**WHAT THE TASK REQUIRES:** Except for the pictures, output the records in full and exactly.

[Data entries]
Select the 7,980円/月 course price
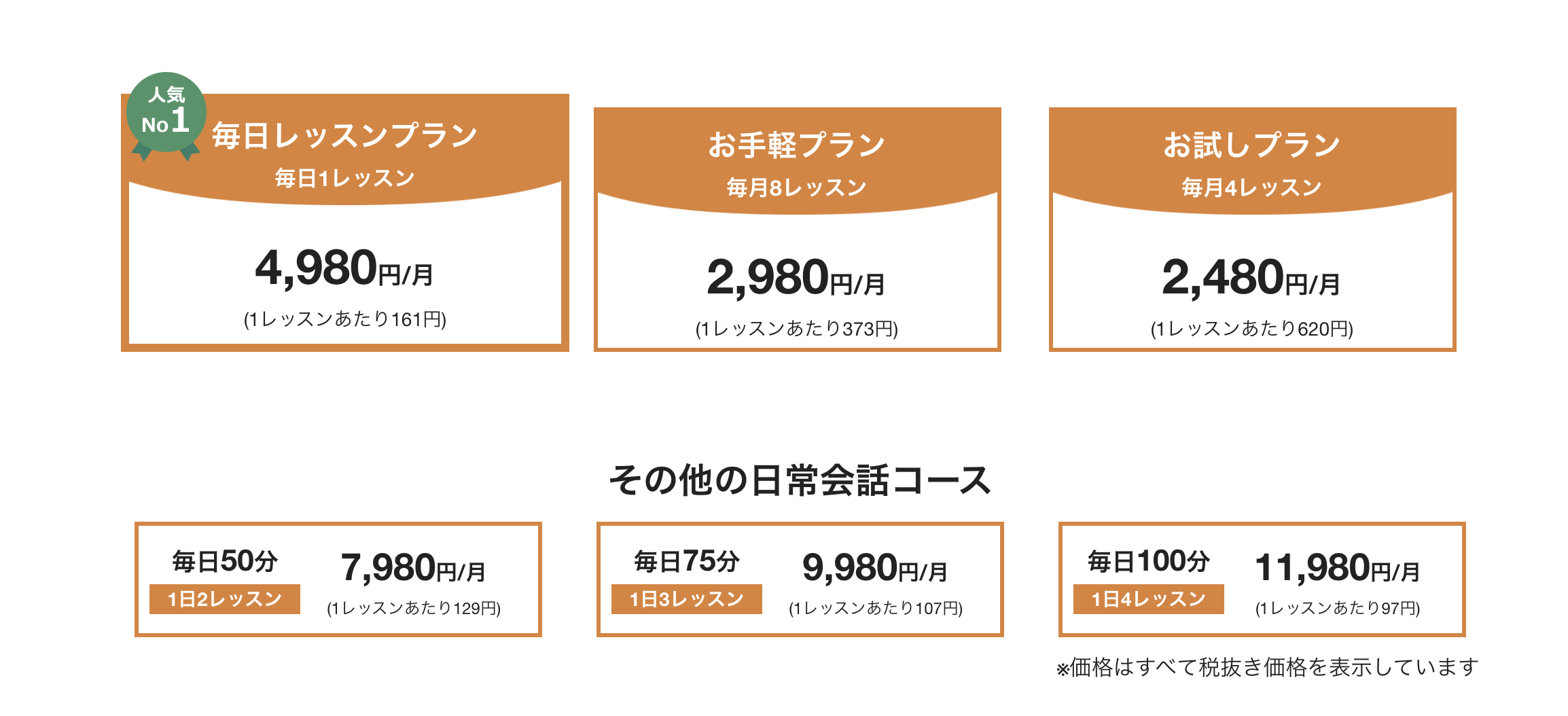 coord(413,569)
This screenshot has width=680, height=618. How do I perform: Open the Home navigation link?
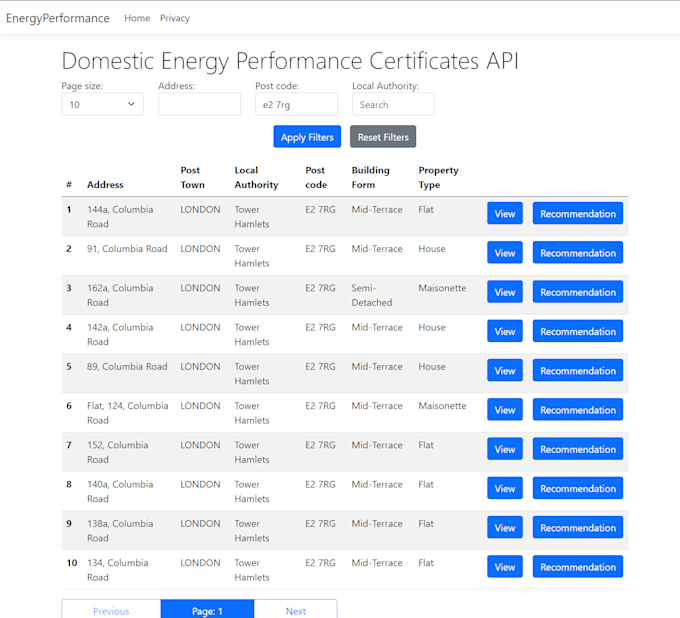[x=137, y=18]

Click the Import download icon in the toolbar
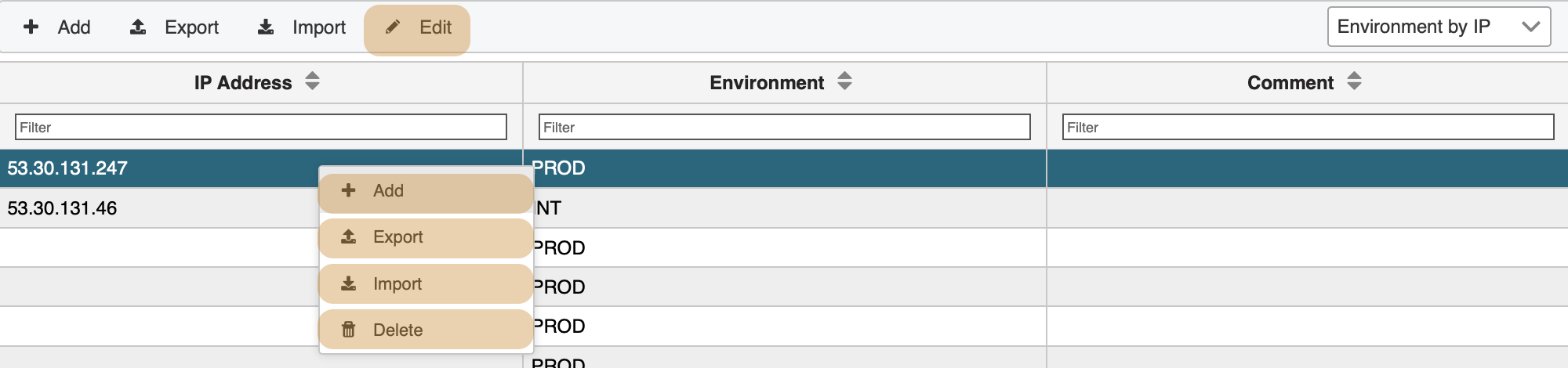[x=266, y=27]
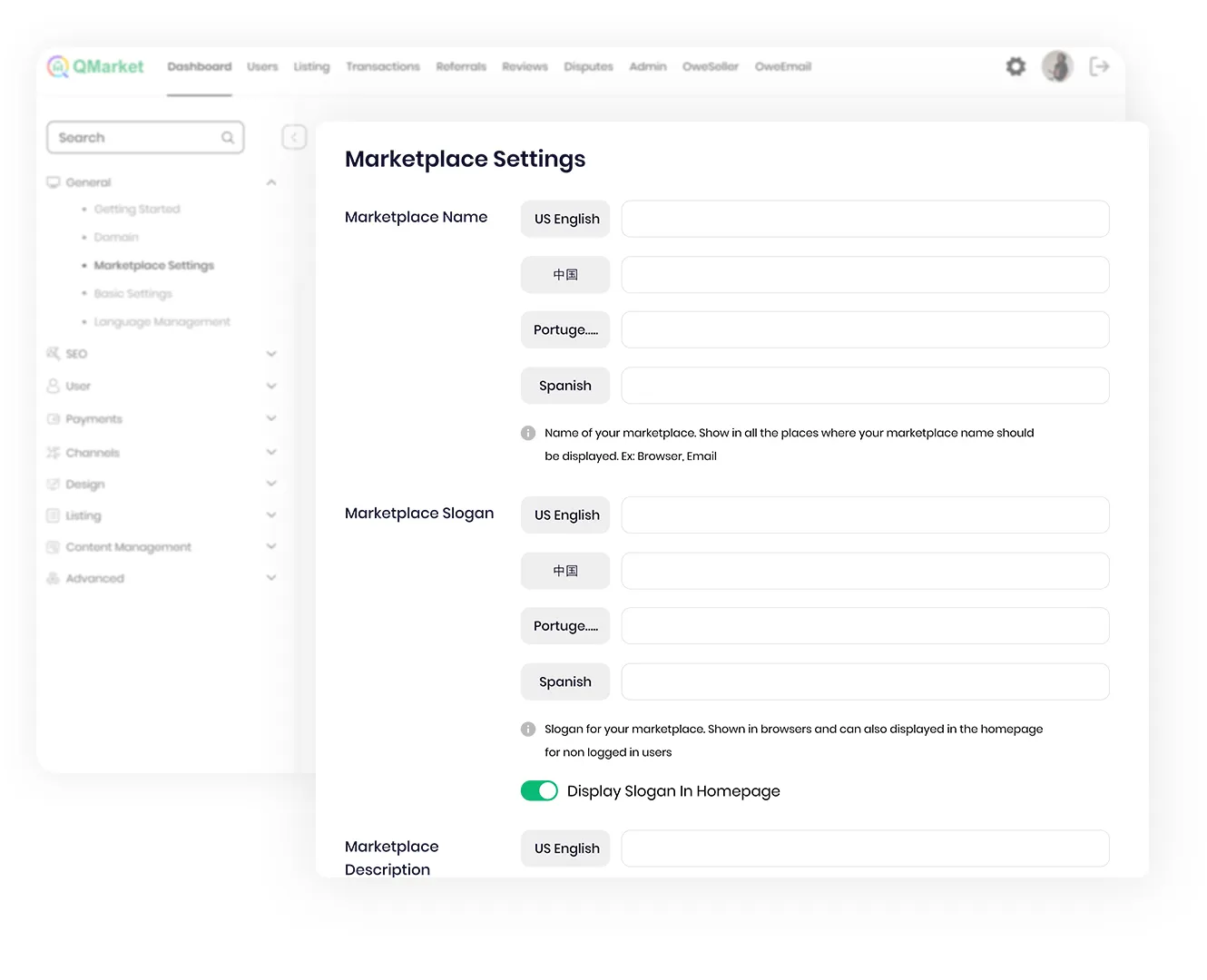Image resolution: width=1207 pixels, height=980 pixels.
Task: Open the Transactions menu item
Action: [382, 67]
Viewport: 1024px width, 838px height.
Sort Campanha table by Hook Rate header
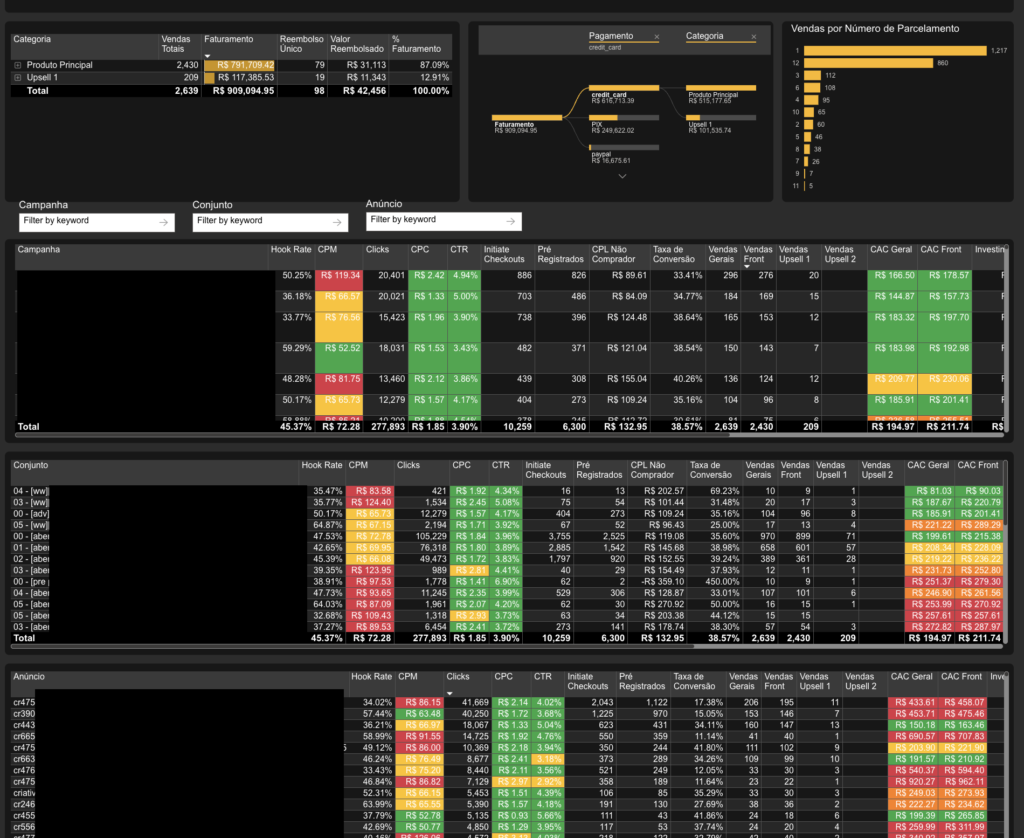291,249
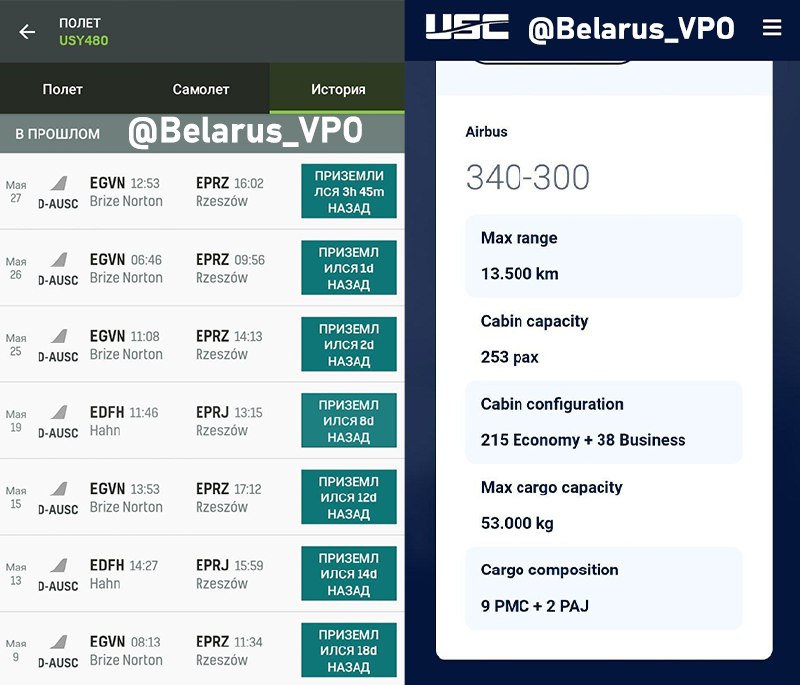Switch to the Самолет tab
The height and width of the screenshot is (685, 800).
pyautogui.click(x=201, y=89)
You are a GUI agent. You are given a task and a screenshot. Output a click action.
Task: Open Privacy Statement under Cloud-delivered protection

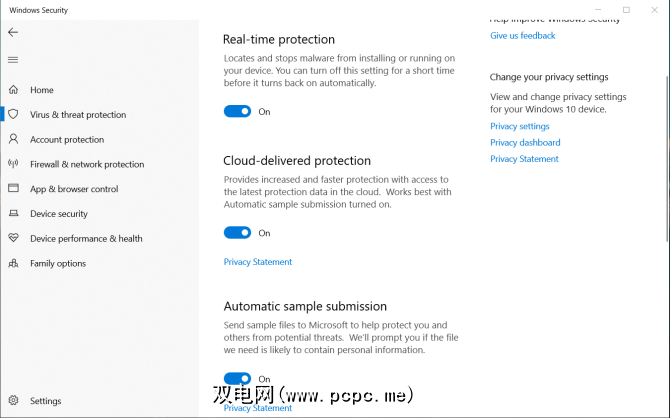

**ANSWER BOX:**
Select the 7,980円/月 course price
 coord(413,569)
This screenshot has width=680, height=618. How do I perform: Open the Home navigation link?
[x=137, y=18]

Click the Import download icon in the toolbar
[x=266, y=27]
Image resolution: width=1207 pixels, height=980 pixels.
Task: Open the Transactions menu item
Action: [382, 67]
Viewport: 1024px width, 838px height.
Sort Campanha table by Hook Rate header
291,249
Switch to the Самолет tab
The height and width of the screenshot is (685, 800).
pyautogui.click(x=201, y=89)
You are a GUI agent. You are given a task and a screenshot. Output a click action.
Task: Open Privacy Statement under Cloud-delivered protection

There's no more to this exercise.